* EXERCISE BRIEF *
Starting at the first line of the entries below, restate each line exactly until you reach the line with "Image resolution: width=1227", and print that one too. Leave the pictures out and stop there.

* INPUT MATERIAL *
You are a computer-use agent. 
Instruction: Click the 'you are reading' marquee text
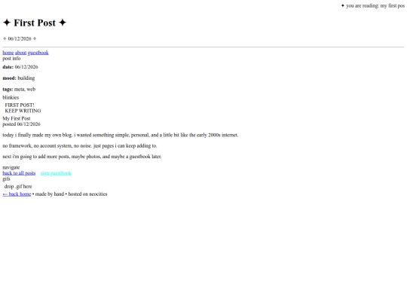point(375,6)
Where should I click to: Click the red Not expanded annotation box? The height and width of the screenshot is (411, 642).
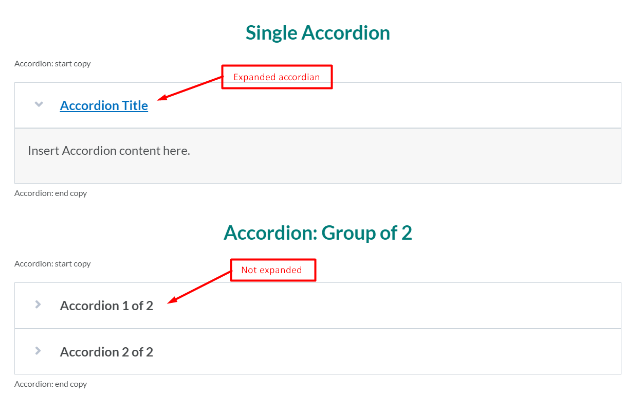272,270
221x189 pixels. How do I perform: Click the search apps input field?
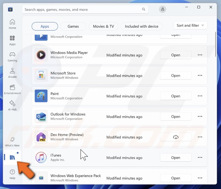tap(83, 9)
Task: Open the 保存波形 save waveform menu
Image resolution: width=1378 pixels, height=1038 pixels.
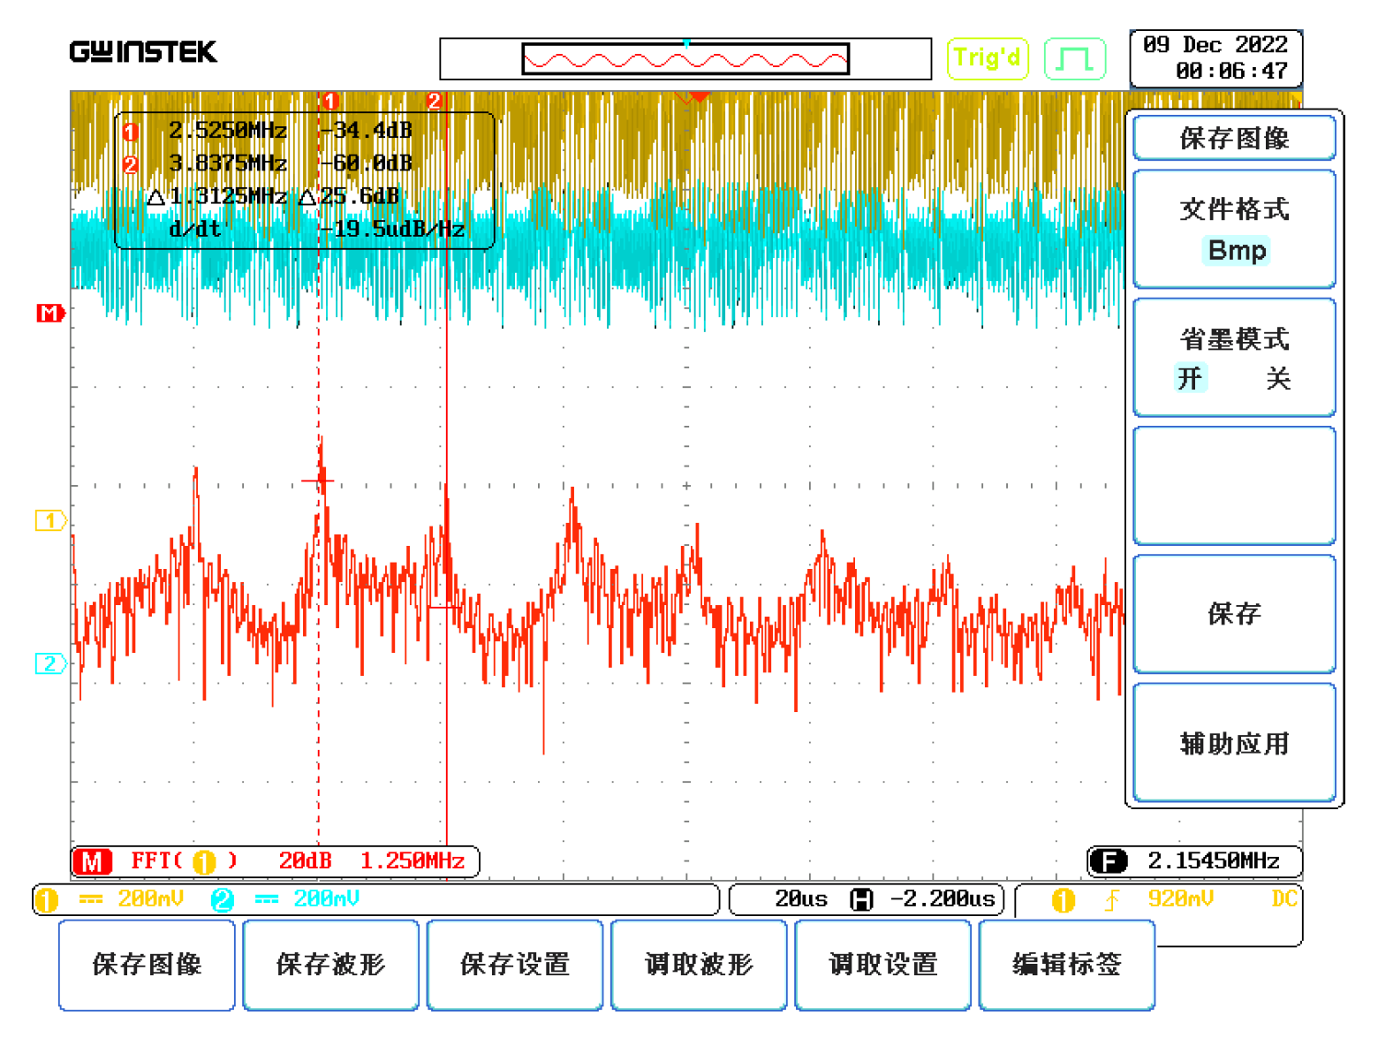Action: (x=330, y=964)
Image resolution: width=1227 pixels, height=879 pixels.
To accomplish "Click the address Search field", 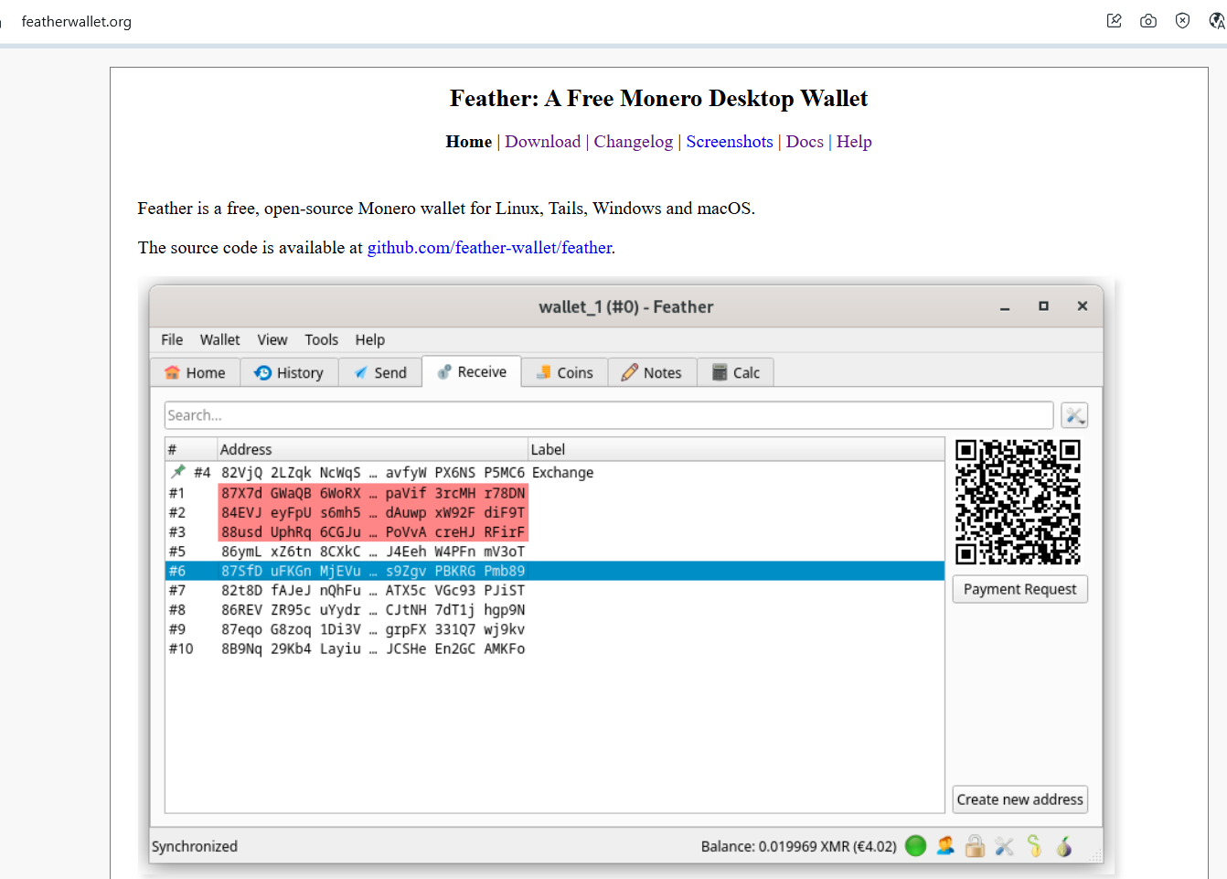I will (x=608, y=415).
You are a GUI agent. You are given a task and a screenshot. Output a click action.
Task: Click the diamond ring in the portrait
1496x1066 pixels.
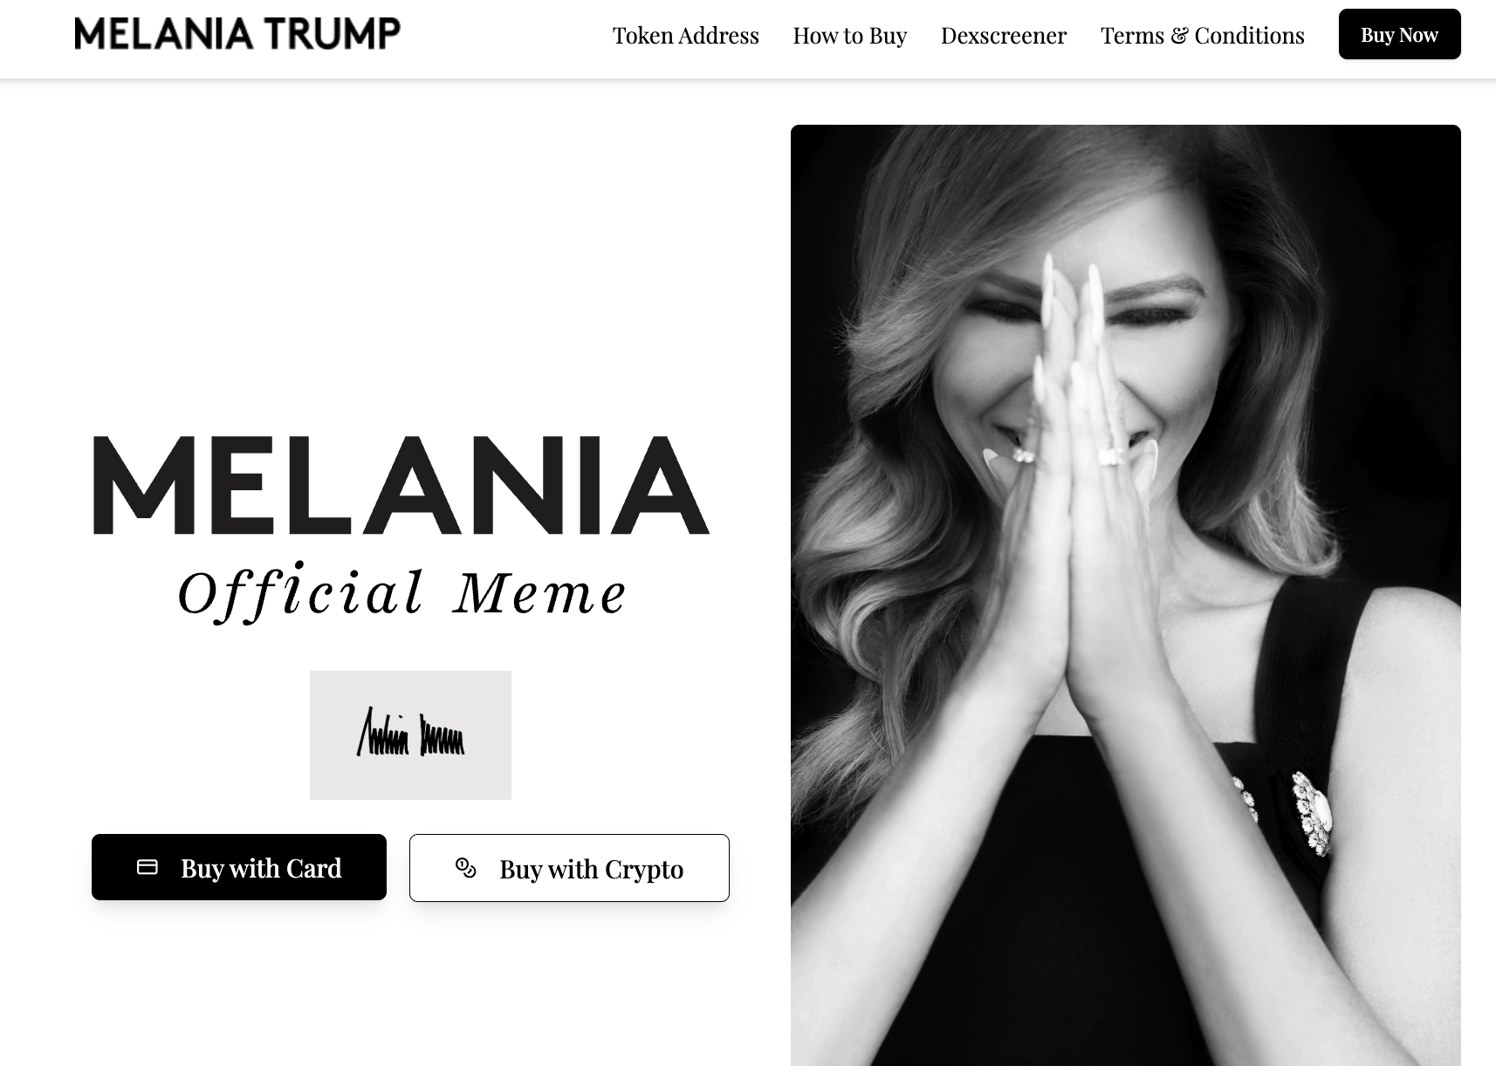coord(1111,456)
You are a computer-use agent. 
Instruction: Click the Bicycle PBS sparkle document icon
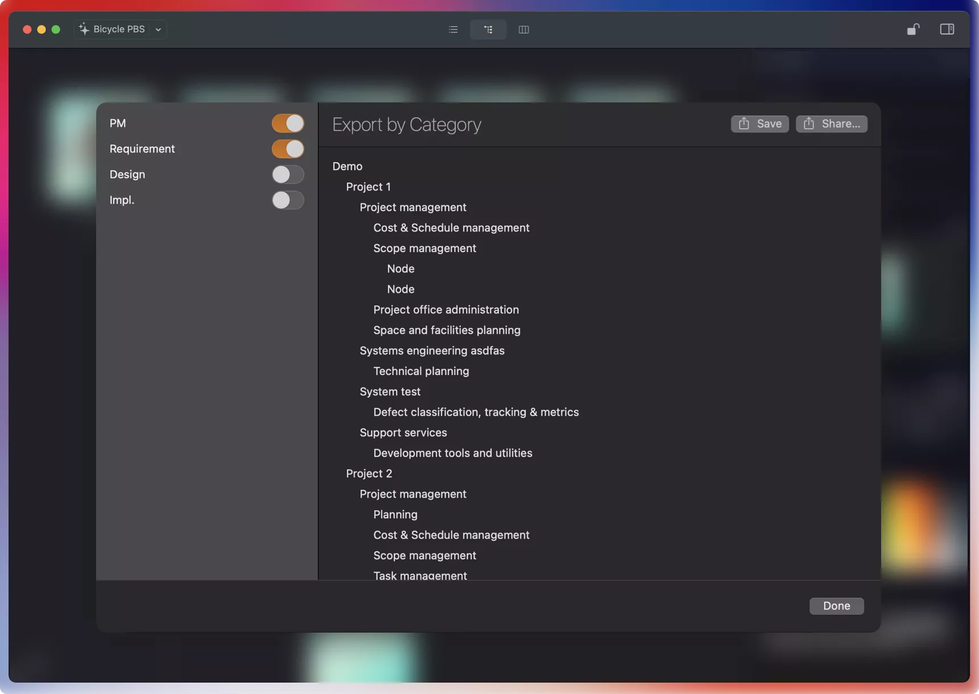[x=84, y=30]
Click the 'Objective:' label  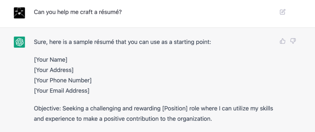pos(46,109)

* COMPLETED EXERCISE *
You are a computer-use agent. 
Instruction: Click the 'you are reading' marquee text
point(375,6)
Where should I click to: Click the red Not expanded annotation box? The height and width of the screenshot is (411, 642).
272,270
221x189 pixels. How do I perform: Click the search apps input field?
tap(83, 9)
Task: Open the 保存波形 save waveform menu
Image resolution: width=1378 pixels, height=1038 pixels.
Action: (x=330, y=964)
Image resolution: width=1227 pixels, height=879 pixels.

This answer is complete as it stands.